==== RECORD EXTRACTS

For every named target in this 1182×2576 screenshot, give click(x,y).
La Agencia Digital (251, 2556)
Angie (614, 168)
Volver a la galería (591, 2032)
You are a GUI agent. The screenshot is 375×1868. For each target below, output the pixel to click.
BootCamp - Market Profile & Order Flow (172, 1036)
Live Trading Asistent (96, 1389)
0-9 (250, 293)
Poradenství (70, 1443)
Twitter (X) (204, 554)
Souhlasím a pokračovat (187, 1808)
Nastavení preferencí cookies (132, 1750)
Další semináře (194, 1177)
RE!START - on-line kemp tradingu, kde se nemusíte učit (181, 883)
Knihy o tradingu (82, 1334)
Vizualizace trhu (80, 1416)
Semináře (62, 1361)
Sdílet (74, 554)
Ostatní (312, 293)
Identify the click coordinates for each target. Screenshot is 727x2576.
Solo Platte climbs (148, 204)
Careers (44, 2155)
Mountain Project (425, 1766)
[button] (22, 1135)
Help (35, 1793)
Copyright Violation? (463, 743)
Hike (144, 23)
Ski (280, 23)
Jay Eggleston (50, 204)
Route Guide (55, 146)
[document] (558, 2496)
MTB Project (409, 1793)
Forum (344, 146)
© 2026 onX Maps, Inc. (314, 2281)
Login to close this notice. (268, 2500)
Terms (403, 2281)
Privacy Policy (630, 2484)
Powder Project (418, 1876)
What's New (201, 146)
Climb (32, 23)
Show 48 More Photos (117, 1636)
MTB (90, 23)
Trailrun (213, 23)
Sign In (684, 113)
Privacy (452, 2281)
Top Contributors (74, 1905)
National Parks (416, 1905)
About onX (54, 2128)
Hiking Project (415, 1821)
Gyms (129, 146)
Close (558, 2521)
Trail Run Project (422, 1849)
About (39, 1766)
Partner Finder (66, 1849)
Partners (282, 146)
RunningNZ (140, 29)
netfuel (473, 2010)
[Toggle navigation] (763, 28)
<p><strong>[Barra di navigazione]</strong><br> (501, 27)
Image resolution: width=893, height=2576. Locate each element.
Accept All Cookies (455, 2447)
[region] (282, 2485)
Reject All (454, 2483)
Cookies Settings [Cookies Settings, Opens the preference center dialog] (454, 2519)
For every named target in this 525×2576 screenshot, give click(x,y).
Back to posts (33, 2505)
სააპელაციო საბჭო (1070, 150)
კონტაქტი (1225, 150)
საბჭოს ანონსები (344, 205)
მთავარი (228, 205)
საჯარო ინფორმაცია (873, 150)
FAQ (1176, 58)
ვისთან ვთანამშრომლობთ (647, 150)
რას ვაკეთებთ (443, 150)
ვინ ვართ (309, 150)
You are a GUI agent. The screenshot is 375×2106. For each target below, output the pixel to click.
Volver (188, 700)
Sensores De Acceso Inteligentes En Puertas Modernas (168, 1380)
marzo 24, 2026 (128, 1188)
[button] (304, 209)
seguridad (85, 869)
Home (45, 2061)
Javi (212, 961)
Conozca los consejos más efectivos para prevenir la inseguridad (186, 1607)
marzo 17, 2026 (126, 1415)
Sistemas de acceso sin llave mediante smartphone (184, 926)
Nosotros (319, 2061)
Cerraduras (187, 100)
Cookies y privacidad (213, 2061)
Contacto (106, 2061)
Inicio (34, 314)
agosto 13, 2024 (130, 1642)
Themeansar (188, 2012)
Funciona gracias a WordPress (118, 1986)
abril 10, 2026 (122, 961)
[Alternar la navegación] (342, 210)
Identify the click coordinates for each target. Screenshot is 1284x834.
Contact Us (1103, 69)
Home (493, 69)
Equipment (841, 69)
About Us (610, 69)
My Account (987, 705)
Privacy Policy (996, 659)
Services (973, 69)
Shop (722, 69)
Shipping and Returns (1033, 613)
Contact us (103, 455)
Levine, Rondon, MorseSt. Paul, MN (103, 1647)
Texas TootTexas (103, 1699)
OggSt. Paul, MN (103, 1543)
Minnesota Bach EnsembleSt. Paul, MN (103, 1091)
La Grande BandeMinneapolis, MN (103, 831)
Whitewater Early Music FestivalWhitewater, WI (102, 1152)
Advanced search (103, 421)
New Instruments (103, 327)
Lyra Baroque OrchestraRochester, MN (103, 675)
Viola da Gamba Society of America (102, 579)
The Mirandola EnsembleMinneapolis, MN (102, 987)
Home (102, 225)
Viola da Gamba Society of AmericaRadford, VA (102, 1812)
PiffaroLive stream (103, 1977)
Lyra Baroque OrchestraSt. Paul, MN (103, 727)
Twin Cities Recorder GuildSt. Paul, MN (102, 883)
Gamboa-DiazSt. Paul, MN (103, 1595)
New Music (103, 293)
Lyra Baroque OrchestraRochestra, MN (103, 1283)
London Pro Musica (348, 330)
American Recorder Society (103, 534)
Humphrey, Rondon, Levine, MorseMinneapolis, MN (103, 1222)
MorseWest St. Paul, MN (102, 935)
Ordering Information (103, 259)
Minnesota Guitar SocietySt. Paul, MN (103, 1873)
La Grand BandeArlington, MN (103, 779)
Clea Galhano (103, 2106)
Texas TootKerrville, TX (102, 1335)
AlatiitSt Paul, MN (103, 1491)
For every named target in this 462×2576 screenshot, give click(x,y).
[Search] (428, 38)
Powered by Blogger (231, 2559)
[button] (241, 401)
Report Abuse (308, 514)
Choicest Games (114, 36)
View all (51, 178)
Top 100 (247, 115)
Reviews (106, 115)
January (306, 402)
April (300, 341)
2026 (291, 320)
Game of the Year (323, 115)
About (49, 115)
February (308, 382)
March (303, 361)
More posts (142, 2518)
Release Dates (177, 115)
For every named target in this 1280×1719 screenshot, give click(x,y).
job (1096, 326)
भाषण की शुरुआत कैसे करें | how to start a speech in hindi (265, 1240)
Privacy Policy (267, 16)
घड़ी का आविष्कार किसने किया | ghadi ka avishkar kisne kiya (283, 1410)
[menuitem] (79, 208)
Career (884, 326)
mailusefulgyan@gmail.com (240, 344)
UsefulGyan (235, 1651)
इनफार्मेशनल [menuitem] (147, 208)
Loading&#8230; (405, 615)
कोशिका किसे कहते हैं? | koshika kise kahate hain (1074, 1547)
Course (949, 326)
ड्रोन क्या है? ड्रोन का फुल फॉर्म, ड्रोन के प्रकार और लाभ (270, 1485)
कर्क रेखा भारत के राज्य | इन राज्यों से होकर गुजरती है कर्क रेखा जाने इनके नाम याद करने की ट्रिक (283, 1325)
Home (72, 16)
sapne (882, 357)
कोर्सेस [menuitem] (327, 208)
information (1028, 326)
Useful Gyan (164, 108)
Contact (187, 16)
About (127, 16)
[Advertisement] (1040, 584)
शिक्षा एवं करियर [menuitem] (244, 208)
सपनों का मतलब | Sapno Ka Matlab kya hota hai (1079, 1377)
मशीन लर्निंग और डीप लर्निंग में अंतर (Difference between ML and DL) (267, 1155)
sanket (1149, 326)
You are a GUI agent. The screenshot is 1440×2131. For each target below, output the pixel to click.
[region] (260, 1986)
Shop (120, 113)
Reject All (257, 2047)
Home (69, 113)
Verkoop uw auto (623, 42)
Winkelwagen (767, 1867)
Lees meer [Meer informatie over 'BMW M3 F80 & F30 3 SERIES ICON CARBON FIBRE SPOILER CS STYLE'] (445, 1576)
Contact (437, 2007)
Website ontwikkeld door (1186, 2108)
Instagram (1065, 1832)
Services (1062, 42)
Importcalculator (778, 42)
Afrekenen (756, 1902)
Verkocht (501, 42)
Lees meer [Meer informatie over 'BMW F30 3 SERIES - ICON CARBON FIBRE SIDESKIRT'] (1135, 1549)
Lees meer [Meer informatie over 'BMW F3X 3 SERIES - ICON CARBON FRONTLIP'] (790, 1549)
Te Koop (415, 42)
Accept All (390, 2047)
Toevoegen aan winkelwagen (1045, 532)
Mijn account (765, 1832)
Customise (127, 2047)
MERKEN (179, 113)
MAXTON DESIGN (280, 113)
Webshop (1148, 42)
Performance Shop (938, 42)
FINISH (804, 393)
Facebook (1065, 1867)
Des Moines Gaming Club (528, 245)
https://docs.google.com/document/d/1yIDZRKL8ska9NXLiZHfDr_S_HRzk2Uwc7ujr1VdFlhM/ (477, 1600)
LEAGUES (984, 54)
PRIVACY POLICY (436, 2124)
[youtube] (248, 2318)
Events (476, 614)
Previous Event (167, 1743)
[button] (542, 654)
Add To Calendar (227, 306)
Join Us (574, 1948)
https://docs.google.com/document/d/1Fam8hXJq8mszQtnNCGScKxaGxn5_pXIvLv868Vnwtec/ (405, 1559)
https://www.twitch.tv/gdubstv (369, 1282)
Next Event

========

▶ **WHAT TO PRODUCE**
Please restate the records unchanged, from the line containing "Mijn account (765, 1832)" through the last line of the records, including both.

▶ **FULL OUTPUT**
Mijn account (765, 1832)
Customise (127, 2047)
MERKEN (179, 113)
MAXTON DESIGN (280, 113)
Webshop (1148, 42)
Performance Shop (938, 42)
FINISH (804, 393)
Facebook (1065, 1867)
Des Moines Gaming Club (528, 245)
https://docs.google.com/document/d/1yIDZRKL8ska9NXLiZHfDr_S_HRzk2Uwc7ujr1VdFlhM/ (477, 1600)
LEAGUES (984, 54)
PRIVACY POLICY (436, 2124)
[youtube] (248, 2318)
Events (476, 614)
Previous Event (167, 1743)
[button] (542, 654)
Add To Calendar (227, 306)
Join Us (574, 1948)
https://docs.google.com/document/d/1Fam8hXJq8mszQtnNCGScKxaGxn5_pXIvLv868Vnwtec/ (405, 1559)
https://www.twitch.tv/gdubstv (369, 1282)
Next Event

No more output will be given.